* _Task goal_: Reproduce every record below, character by character.

Stored dataset items
============
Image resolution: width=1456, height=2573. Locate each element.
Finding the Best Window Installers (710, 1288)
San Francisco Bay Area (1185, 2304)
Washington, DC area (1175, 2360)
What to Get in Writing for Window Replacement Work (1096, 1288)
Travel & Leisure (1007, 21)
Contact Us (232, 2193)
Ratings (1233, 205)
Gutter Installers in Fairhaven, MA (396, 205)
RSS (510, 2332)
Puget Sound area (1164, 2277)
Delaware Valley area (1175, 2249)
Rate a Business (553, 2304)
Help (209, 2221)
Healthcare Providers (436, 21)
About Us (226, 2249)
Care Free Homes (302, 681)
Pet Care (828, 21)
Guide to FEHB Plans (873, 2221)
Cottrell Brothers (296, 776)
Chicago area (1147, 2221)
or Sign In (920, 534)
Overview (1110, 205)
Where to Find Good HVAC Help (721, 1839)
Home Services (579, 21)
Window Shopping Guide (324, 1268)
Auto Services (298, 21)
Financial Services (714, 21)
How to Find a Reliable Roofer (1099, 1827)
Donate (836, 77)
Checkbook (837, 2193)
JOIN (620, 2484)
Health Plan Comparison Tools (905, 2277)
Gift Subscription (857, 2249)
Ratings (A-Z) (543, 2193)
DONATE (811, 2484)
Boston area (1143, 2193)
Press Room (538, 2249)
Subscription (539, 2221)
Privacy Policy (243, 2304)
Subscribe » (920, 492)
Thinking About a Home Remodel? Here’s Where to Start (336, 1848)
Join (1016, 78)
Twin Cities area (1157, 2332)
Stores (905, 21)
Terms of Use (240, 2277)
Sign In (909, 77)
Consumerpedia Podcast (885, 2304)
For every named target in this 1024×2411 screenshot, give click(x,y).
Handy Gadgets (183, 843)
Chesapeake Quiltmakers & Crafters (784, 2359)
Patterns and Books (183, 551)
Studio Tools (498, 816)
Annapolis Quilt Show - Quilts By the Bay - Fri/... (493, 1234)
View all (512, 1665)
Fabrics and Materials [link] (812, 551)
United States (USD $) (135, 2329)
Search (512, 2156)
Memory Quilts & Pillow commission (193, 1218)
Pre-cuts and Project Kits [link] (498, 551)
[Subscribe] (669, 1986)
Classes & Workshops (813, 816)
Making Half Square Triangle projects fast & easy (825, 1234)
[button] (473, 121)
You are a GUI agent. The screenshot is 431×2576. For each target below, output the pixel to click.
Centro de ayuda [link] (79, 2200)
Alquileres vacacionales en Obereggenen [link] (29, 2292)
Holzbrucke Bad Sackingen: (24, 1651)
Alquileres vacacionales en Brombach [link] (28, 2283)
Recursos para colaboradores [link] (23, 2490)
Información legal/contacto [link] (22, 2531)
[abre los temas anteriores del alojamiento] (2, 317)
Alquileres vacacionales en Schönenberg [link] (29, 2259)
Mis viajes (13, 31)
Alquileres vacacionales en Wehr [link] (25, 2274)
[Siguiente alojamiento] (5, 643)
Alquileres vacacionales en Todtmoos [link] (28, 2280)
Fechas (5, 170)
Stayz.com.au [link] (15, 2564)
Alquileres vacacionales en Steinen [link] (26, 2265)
============
* _Task response_:
Image resolution: width=1456, height=2573. Locate each element.
Finding the Best Window Installers (710, 1288)
San Francisco Bay Area (1185, 2304)
Washington, DC area (1175, 2360)
What to Get in Writing for Window Replacement Work (1096, 1288)
Travel & Leisure (1007, 21)
Contact Us (232, 2193)
Ratings (1233, 205)
Gutter Installers in Fairhaven, MA (396, 205)
RSS (510, 2332)
Puget Sound area (1164, 2277)
Delaware Valley area (1175, 2249)
Rate a Business (553, 2304)
Help (209, 2221)
Healthcare Providers (436, 21)
About Us (226, 2249)
Care Free Homes (302, 681)
Pet Care (828, 21)
Guide to FEHB Plans (873, 2221)
Cottrell Brothers (296, 776)
Chicago area (1147, 2221)
or Sign In (920, 534)
Overview (1110, 205)
Where to Find Good HVAC Help (721, 1839)
Home Services (579, 21)
Window Shopping Guide (324, 1268)
Auto Services (298, 21)
Financial Services (714, 21)
How to Find a Reliable Roofer (1099, 1827)
Donate (836, 77)
Checkbook (837, 2193)
JOIN (620, 2484)
Health Plan Comparison Tools (905, 2277)
Gift Subscription (857, 2249)
Ratings (A-Z) (543, 2193)
DONATE (811, 2484)
Boston area (1143, 2193)
Press Room (538, 2249)
Subscription (539, 2221)
Privacy Policy (243, 2304)
Subscribe » (920, 492)
Thinking About a Home Remodel? Here’s Where to Start (336, 1848)
Join (1016, 78)
Twin Cities area (1157, 2332)
Stores (905, 21)
Terms of Use (240, 2277)
Sign In (909, 77)
Consumerpedia Podcast (885, 2304)
For every named target in this 1024×2411 screenshot, give click(x,y).
Handy Gadgets (183, 843)
Chesapeake Quiltmakers & Crafters (784, 2359)
Patterns and Books (183, 551)
Studio Tools (498, 816)
Annapolis Quilt Show - Quilts By the Bay - Fri/... (493, 1234)
View all (512, 1665)
Fabrics and Materials [link] (812, 551)
United States (USD $) (135, 2329)
Search (512, 2156)
Memory Quilts & Pillow commission (193, 1218)
Pre-cuts and Project Kits [link] (498, 551)
[Subscribe] (669, 1986)
Classes & Workshops (813, 816)
Making Half Square Triangle projects fast & easy (825, 1234)
[button] (473, 121)
You are a GUI agent. The screenshot is 431×2576. For each target below, output the pixel to click.
Centro de ayuda [link] (79, 2200)
Alquileres vacacionales en Obereggenen [link] (29, 2292)
Holzbrucke Bad Sackingen: (24, 1651)
Alquileres vacacionales en Brombach [link] (28, 2283)
Recursos para colaboradores [link] (23, 2490)
Información legal/contacto [link] (22, 2531)
[abre los temas anteriores del alojamiento] (2, 317)
Alquileres vacacionales en Schönenberg [link] (29, 2259)
Mis viajes (13, 31)
Alquileres vacacionales en Wehr [link] (25, 2274)
[Siguiente alojamiento] (5, 643)
Alquileres vacacionales en Todtmoos [link] (28, 2280)
Fechas (5, 170)
Stayz.com.au [link] (15, 2564)
Alquileres vacacionales en Steinen [link] (26, 2265)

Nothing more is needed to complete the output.